There is no recovery plan for the Northeast region, but the Pend Oreille Salmonid Recovery Team initiated and developed the Strategy for Protection and Improvement of Native Salmonid Habitat in 2005. The strategy focuses on local salmon species habitat protection and improvement for the three focal fish species (bull trout, westslope cutthroat trout, pygmy whitefish), as well as public education and involvement in the process.
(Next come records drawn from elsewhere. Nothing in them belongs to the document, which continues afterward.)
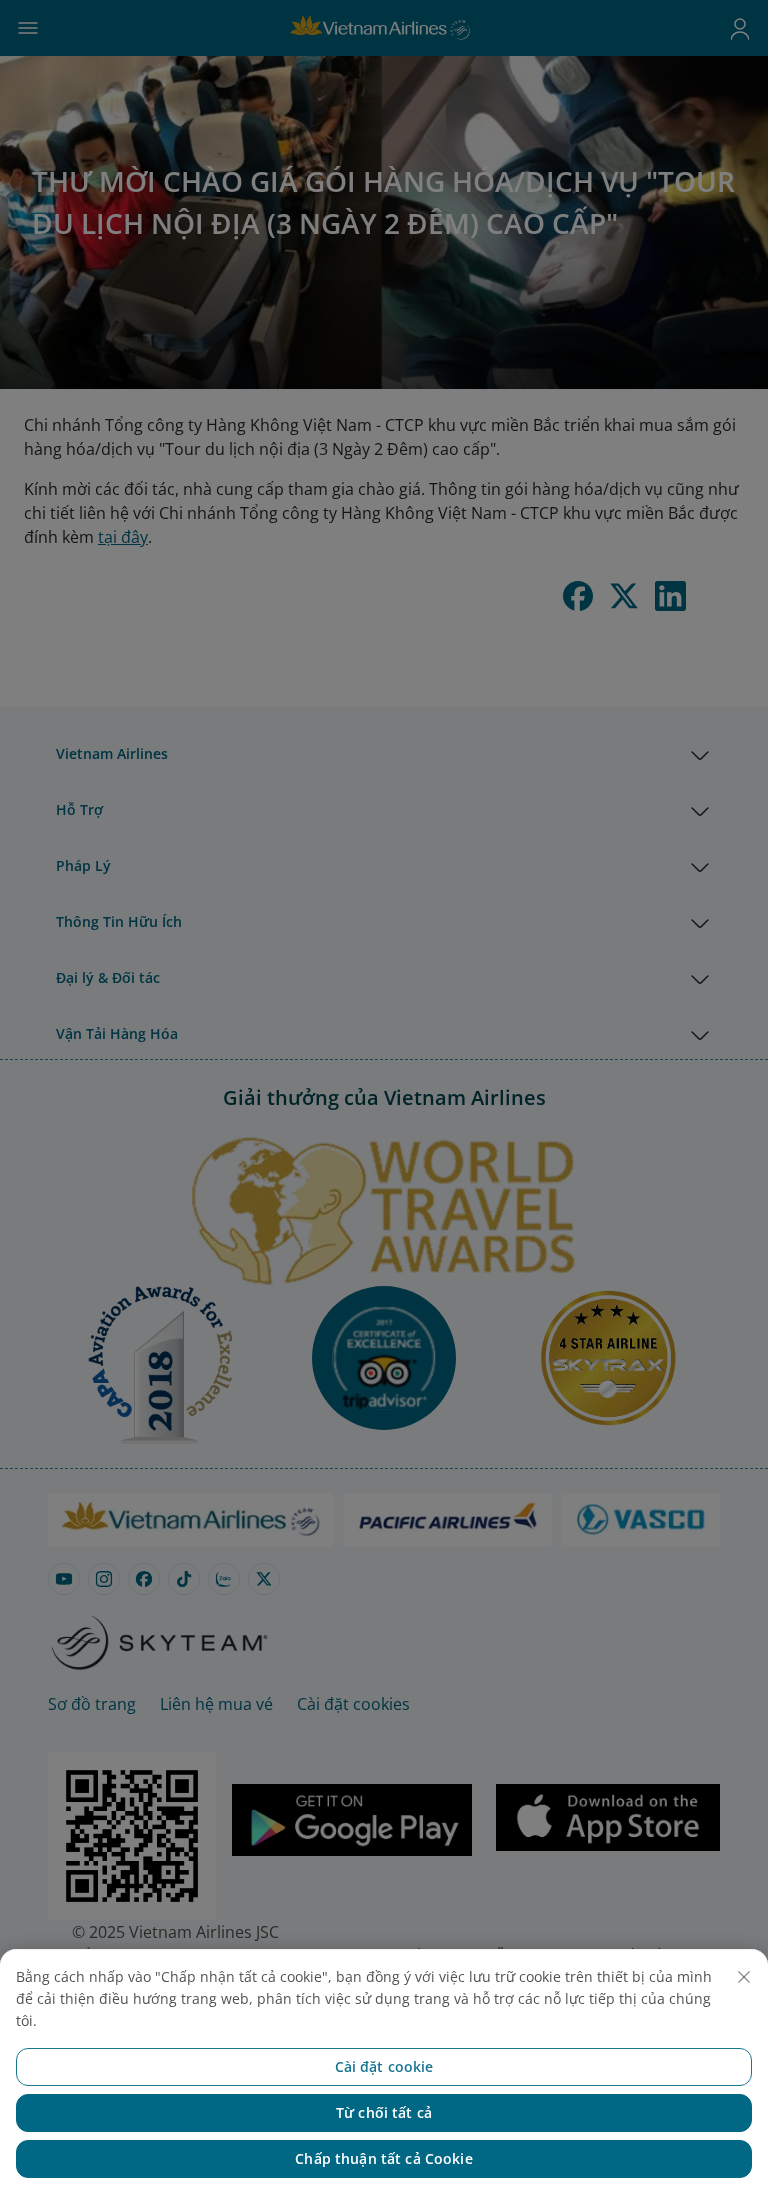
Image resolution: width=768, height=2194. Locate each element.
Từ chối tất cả (384, 2112)
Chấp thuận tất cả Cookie (383, 2158)
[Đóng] (744, 1977)
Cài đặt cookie (384, 2066)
The members of the Recovery Team use an inclusive approach that fosters public participation and strives to incorporate the diverse perspectives and opinions of the community.
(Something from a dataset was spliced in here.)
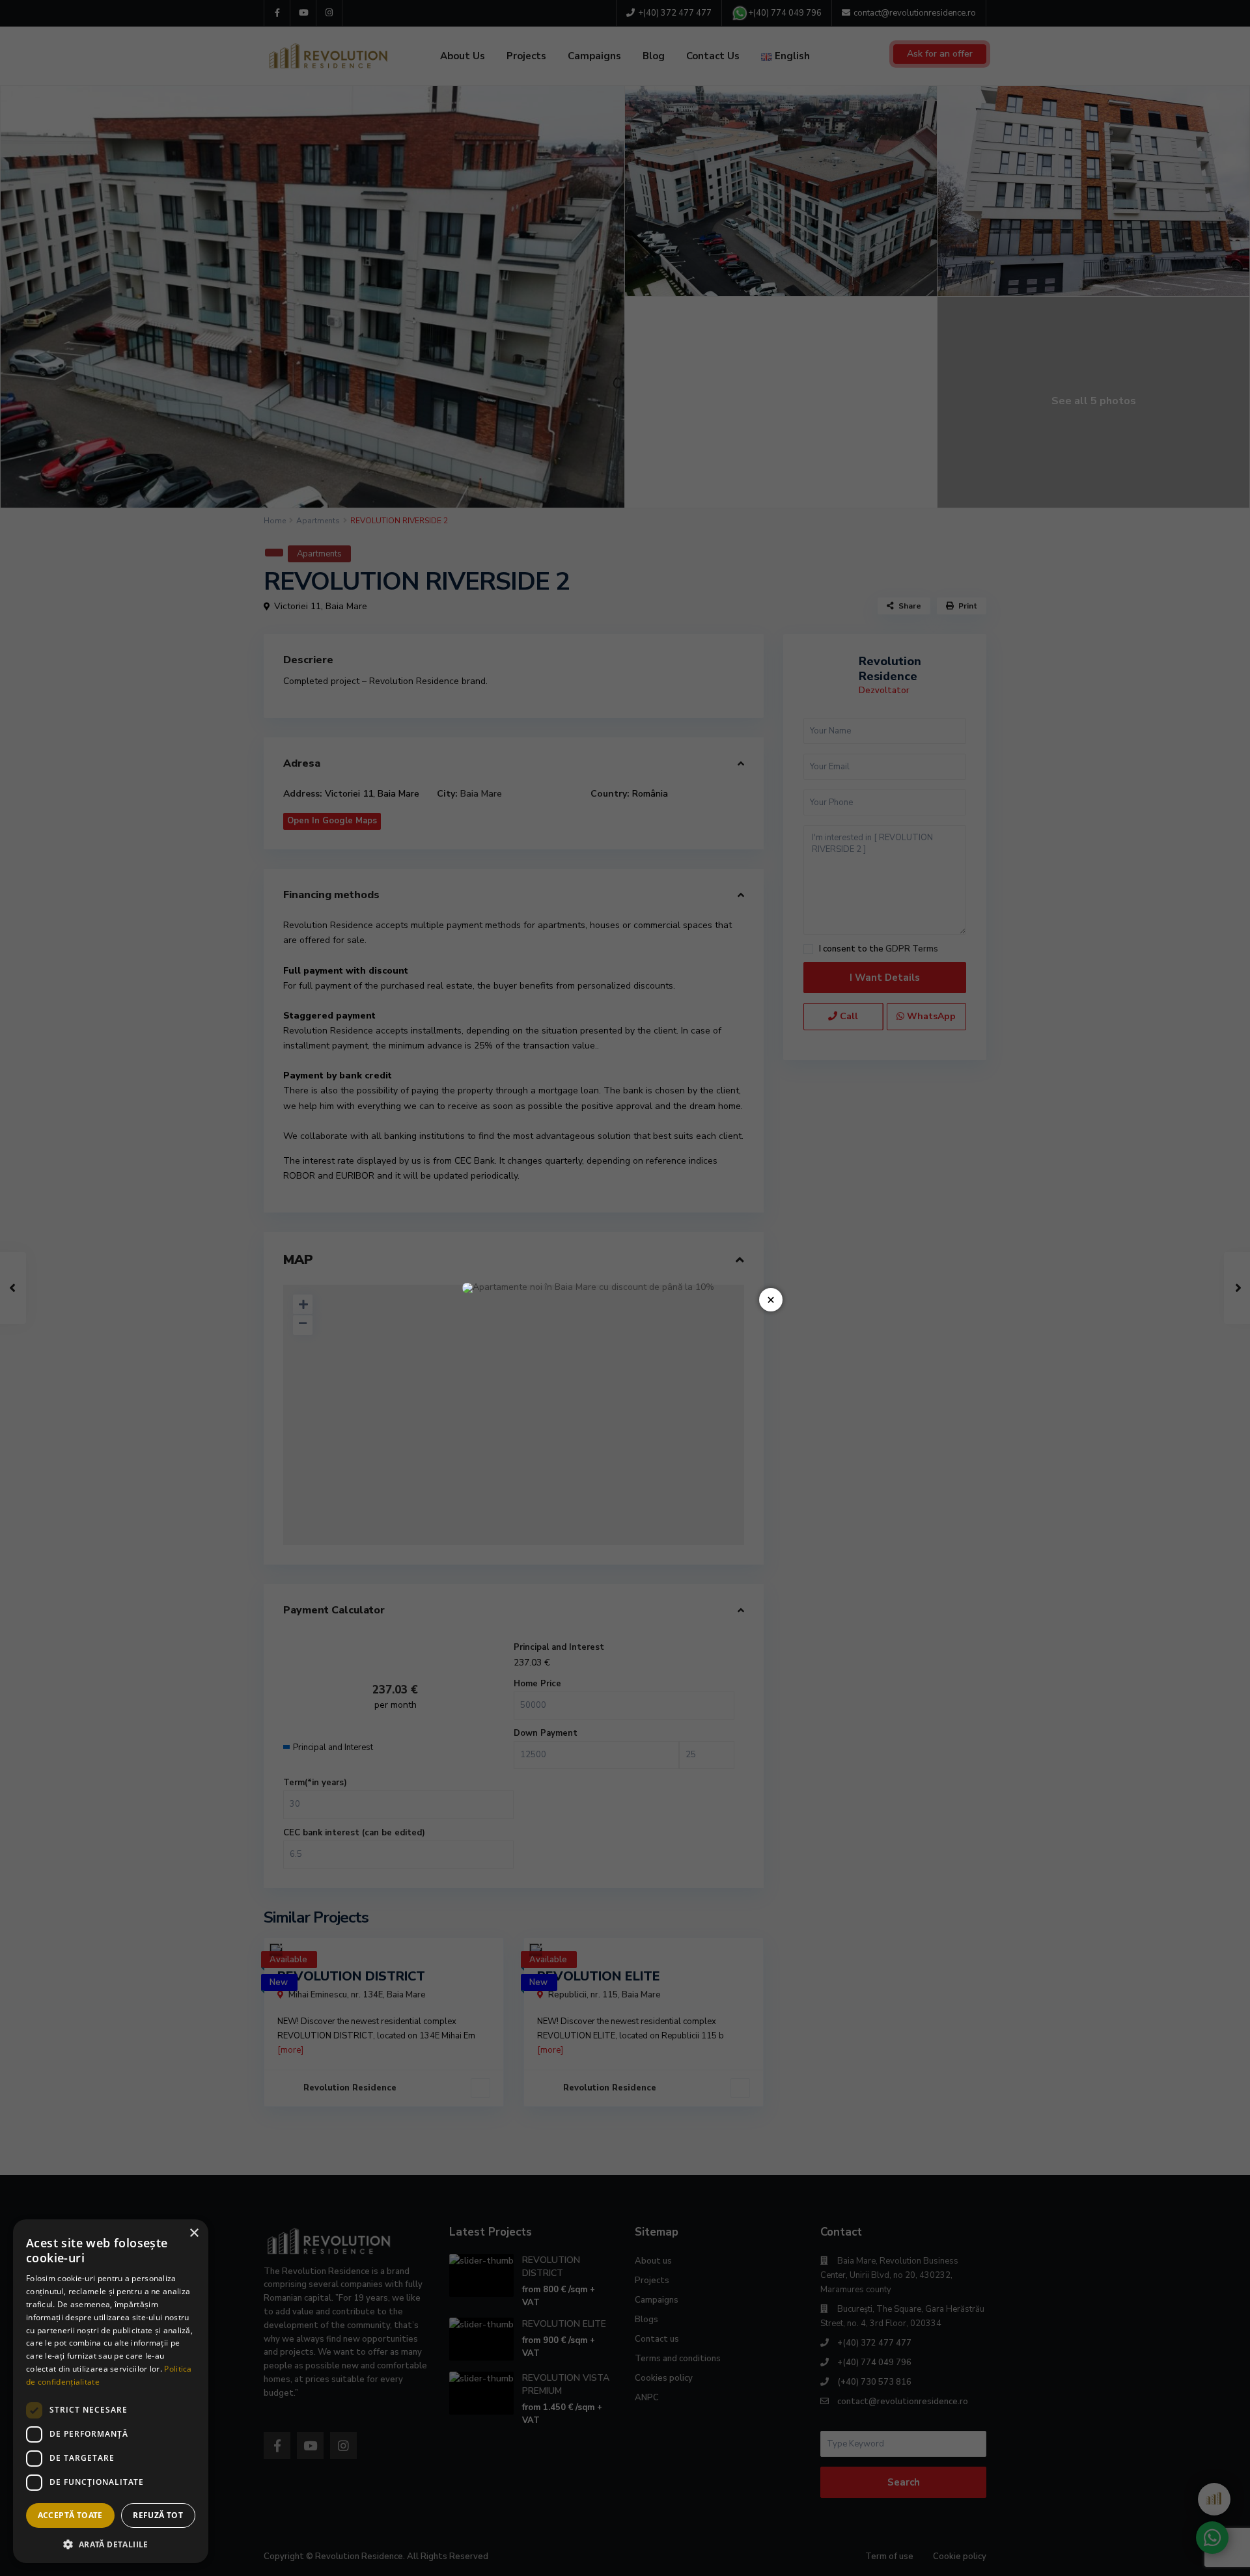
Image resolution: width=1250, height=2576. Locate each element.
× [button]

Progress to date includes the following:
- Protected nearly 3,000 acres of salmon habitat
- Removed 67 barriers to fish migration, opening nearly 300 miles of habitat to native trout
- Restored or protected nearly 385 miles of streams
The following challenges remain:
- Loss of habitat connectivity, quality, quantity, and diversity
- Human-made barriers that block fish migration in the Pend Oreille River and its tributaries
- Rivers that are too warm and don’t have enough dissolved oxygen
- Invasion by non-native fish that outcompete native trout for food, or worse, eat them
Background: Salmon recovery in Washington is driven by regional salmon recovery plans. The recovery plans provide the actions and rationale for where to invest and when. Each region reports on the actions implemented related to what is recommended in the regional recovery plan. The information about recovery plan implementation is grounded in the regional organizations’ extensive knowledge of recovery issues and recovery progress.